--- Start DATASET ---

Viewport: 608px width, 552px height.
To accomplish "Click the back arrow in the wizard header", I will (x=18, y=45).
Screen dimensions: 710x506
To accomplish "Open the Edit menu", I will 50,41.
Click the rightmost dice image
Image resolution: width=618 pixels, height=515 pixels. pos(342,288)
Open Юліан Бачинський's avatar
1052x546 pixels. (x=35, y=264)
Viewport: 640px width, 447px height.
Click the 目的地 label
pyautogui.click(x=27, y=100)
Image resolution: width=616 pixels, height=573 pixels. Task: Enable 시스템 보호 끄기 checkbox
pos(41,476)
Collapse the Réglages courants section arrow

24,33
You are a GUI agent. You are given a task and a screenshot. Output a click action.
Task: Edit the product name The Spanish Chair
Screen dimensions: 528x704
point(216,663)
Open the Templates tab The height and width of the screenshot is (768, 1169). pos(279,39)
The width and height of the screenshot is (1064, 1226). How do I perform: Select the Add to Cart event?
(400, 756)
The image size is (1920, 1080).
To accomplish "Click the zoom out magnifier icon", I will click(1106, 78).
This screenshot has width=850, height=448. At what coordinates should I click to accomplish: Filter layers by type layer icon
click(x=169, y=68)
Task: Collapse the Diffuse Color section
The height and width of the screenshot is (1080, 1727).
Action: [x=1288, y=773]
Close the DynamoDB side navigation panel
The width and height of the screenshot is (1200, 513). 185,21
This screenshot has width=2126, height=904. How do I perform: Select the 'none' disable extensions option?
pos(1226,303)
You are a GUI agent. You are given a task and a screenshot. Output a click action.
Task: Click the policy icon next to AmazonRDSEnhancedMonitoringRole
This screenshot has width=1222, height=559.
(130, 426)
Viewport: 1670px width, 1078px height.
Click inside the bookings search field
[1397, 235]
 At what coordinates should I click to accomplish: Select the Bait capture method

--- End DATASET ---

> SHORT PROBLEM
Please rewrite the stretch from the line containing "This screenshot has width=850, height=448." through the end of the lines, swapping "bookings" for "reservations" and leaving everything else unchanged.

> RESPONSE
This screenshot has width=850, height=448. At what coordinates should I click to accomplish: Filter layers by type layer icon
click(x=169, y=68)
Task: Collapse the Diffuse Color section
The height and width of the screenshot is (1080, 1727).
Action: [x=1288, y=773]
Close the DynamoDB side navigation panel
The width and height of the screenshot is (1200, 513). 185,21
This screenshot has width=2126, height=904. How do I perform: Select the 'none' disable extensions option?
pos(1226,303)
You are a GUI agent. You are given a task and a screenshot. Output a click action.
Task: Click the policy icon next to AmazonRDSEnhancedMonitoringRole
This screenshot has width=1222, height=559.
(130, 426)
Viewport: 1670px width, 1078px height.
Click inside the reservations search field
[1397, 235]
 At what coordinates should I click to accomplish: Select the Bait capture method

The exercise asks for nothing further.